Would you restate all the entries exactly, leaving nothing out?

- The data:
Start of Block

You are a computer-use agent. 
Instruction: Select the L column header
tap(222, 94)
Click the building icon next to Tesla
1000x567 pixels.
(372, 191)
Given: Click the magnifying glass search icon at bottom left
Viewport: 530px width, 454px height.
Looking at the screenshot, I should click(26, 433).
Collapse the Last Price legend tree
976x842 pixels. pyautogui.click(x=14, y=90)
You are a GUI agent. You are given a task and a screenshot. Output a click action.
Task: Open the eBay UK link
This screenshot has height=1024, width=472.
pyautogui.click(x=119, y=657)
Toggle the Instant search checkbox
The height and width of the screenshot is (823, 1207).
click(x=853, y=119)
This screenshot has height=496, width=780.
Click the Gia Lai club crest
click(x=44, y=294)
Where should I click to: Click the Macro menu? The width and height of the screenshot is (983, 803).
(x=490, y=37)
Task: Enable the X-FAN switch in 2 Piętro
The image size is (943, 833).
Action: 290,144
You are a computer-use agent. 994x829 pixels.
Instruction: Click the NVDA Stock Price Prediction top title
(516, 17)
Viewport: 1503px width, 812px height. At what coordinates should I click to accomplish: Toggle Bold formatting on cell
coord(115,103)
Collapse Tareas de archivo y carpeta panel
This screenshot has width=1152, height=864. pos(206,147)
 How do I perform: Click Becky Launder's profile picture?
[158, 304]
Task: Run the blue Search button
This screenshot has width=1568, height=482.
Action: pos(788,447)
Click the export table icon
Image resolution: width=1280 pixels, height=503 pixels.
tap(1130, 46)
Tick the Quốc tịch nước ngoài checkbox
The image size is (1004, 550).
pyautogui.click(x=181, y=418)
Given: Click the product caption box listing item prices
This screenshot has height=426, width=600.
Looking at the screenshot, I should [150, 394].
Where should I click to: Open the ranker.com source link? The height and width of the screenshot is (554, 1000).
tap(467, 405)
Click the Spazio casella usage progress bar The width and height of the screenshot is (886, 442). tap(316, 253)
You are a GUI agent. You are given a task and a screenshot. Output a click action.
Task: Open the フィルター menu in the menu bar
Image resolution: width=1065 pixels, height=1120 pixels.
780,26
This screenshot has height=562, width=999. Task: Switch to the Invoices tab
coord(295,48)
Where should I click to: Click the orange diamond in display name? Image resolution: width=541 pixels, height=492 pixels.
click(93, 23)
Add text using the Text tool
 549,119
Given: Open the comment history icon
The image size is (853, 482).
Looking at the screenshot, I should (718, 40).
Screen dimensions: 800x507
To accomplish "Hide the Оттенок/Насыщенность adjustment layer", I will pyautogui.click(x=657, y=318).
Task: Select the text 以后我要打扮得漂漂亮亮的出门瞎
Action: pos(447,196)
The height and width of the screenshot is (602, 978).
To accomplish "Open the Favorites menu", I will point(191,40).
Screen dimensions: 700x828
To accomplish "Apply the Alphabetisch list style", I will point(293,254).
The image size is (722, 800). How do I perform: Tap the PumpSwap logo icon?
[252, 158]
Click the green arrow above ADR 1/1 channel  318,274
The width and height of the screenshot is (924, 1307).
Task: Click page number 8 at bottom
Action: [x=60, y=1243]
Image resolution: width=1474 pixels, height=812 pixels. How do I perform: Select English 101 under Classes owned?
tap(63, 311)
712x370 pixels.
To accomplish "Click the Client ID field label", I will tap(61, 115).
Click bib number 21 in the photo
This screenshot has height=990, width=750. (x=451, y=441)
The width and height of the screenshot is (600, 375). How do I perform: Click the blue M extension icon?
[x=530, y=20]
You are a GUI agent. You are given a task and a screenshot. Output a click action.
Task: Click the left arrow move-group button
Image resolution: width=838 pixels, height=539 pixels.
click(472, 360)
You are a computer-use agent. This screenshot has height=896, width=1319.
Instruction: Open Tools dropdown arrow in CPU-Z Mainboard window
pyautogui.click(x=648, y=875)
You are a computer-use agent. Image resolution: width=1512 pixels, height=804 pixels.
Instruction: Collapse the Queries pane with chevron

End of Block

- Solution for this problem:
You are a computer-use agent. 
Instruction: Select the L column header
tap(222, 94)
Click the building icon next to Tesla
1000x567 pixels.
(372, 191)
Given: Click the magnifying glass search icon at bottom left
Viewport: 530px width, 454px height.
Looking at the screenshot, I should click(26, 433).
Collapse the Last Price legend tree
976x842 pixels. pyautogui.click(x=14, y=90)
You are a GUI agent. You are given a task and a screenshot. Output a click action.
Task: Open the eBay UK link
This screenshot has height=1024, width=472.
pyautogui.click(x=119, y=657)
Toggle the Instant search checkbox
The height and width of the screenshot is (823, 1207).
click(x=853, y=119)
This screenshot has height=496, width=780.
Click the Gia Lai club crest
click(x=44, y=294)
Where should I click to: Click the Macro menu? The width and height of the screenshot is (983, 803).
(x=490, y=37)
Task: Enable the X-FAN switch in 2 Piętro
The image size is (943, 833).
Action: 290,144
You are a computer-use agent. 994x829 pixels.
Instruction: Click the NVDA Stock Price Prediction top title
(516, 17)
Viewport: 1503px width, 812px height. At what coordinates should I click to accomplish: Toggle Bold formatting on cell
coord(115,103)
Collapse Tareas de archivo y carpeta panel
This screenshot has width=1152, height=864. pos(206,147)
 How do I perform: Click Becky Launder's profile picture?
[158, 304]
Task: Run the blue Search button
This screenshot has width=1568, height=482.
Action: pos(788,447)
Click the export table icon
Image resolution: width=1280 pixels, height=503 pixels.
tap(1130, 46)
Tick the Quốc tịch nước ngoài checkbox
The image size is (1004, 550).
pyautogui.click(x=181, y=418)
Given: Click the product caption box listing item prices
This screenshot has height=426, width=600.
Looking at the screenshot, I should [150, 394].
Where should I click to: Open the ranker.com source link? The height and width of the screenshot is (554, 1000).
tap(467, 405)
Click the Spazio casella usage progress bar The width and height of the screenshot is (886, 442). tap(316, 253)
You are a GUI agent. You are given a task and a screenshot. Output a click action.
Task: Open the フィルター menu in the menu bar
Image resolution: width=1065 pixels, height=1120 pixels.
780,26
This screenshot has height=562, width=999. Task: Switch to the Invoices tab
coord(295,48)
Where should I click to: Click the orange diamond in display name? Image resolution: width=541 pixels, height=492 pixels.
click(93, 23)
Add text using the Text tool
 549,119
Given: Open the comment history icon
The image size is (853, 482).
Looking at the screenshot, I should (718, 40).
Screen dimensions: 800x507
To accomplish "Hide the Оттенок/Насыщенность adjustment layer", I will pyautogui.click(x=657, y=318).
Task: Select the text 以后我要打扮得漂漂亮亮的出门瞎
Action: pos(447,196)
The height and width of the screenshot is (602, 978).
To accomplish "Open the Favorites menu", I will point(191,40).
Screen dimensions: 700x828
To accomplish "Apply the Alphabetisch list style", I will point(293,254).
The image size is (722, 800). How do I perform: Tap the PumpSwap logo icon?
[252, 158]
Click the green arrow above ADR 1/1 channel  318,274
The width and height of the screenshot is (924, 1307).
Task: Click page number 8 at bottom
Action: [x=60, y=1243]
Image resolution: width=1474 pixels, height=812 pixels. How do I perform: Select English 101 under Classes owned?
tap(63, 311)
712x370 pixels.
To accomplish "Click the Client ID field label", I will tap(61, 115).
Click bib number 21 in the photo
This screenshot has height=990, width=750. (x=451, y=441)
The width and height of the screenshot is (600, 375). How do I perform: Click the blue M extension icon?
[x=530, y=20]
You are a GUI agent. You are given a task and a screenshot. Output a click action.
Task: Click the left arrow move-group button
Image resolution: width=838 pixels, height=539 pixels.
click(472, 360)
You are a computer-use agent. This screenshot has height=896, width=1319.
Instruction: Open Tools dropdown arrow in CPU-Z Mainboard window
pyautogui.click(x=648, y=875)
You are a computer-use agent. Image resolution: width=1512 pixels, height=804 pixels.
Instruction: Collapse the Queries pane with chevron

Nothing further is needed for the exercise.